[Opening Exercise input section]
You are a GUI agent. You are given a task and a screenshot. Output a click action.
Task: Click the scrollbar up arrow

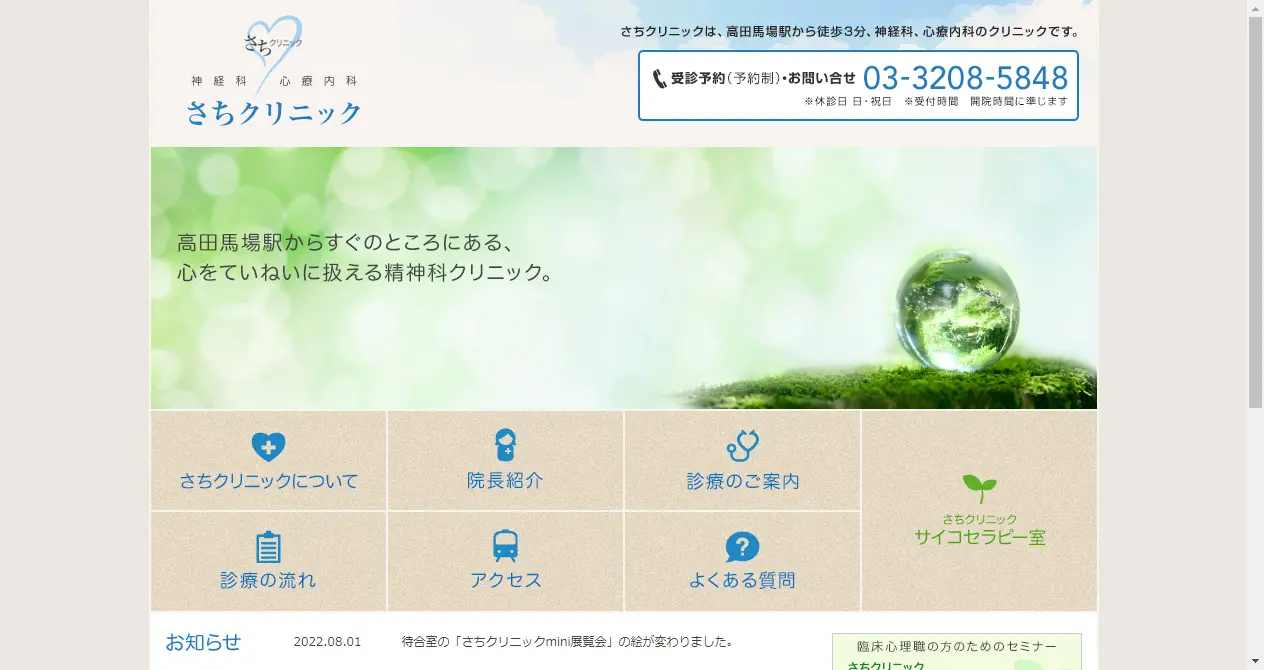1256,8
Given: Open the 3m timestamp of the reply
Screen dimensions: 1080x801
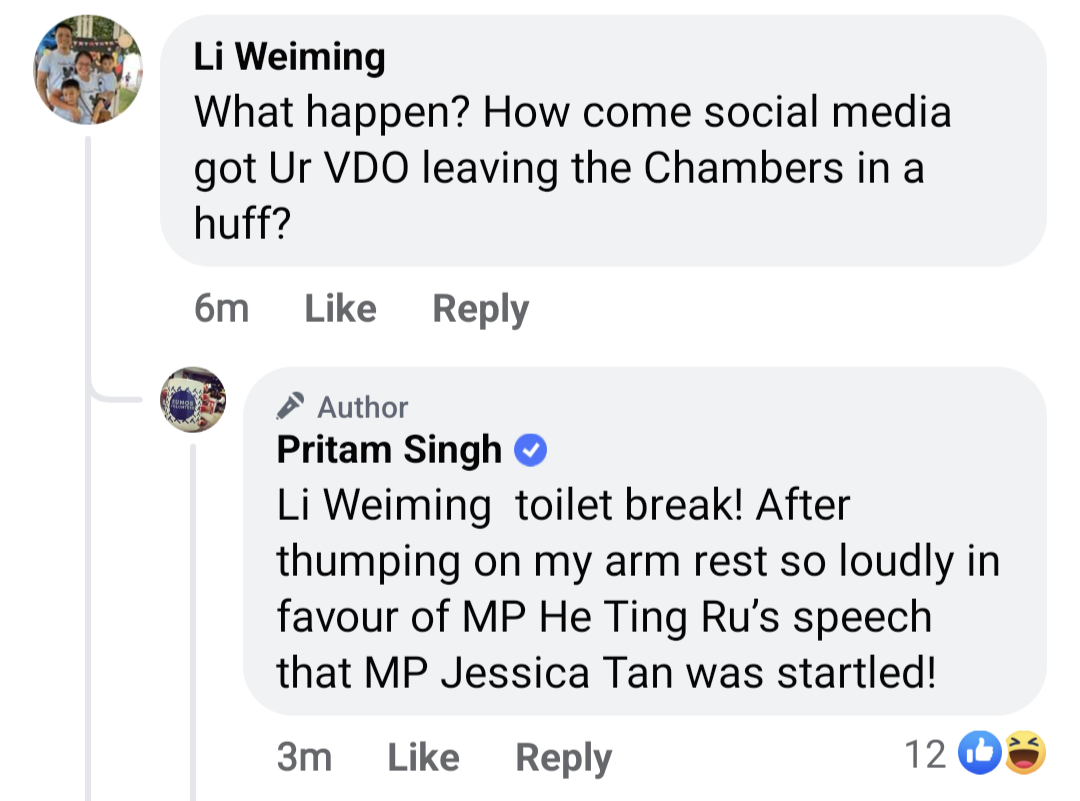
[Closing Exercise input section]
» Prompt:
From the data above, write out everything exactly except the pictures.

» The answer:
You are a GUI agent. You are given a task and a screenshot. Output a click action.
Task: Click the scrollbar up arrow

1256,8
Given: Open the 3m timestamp of the reply
Screen dimensions: 1080x801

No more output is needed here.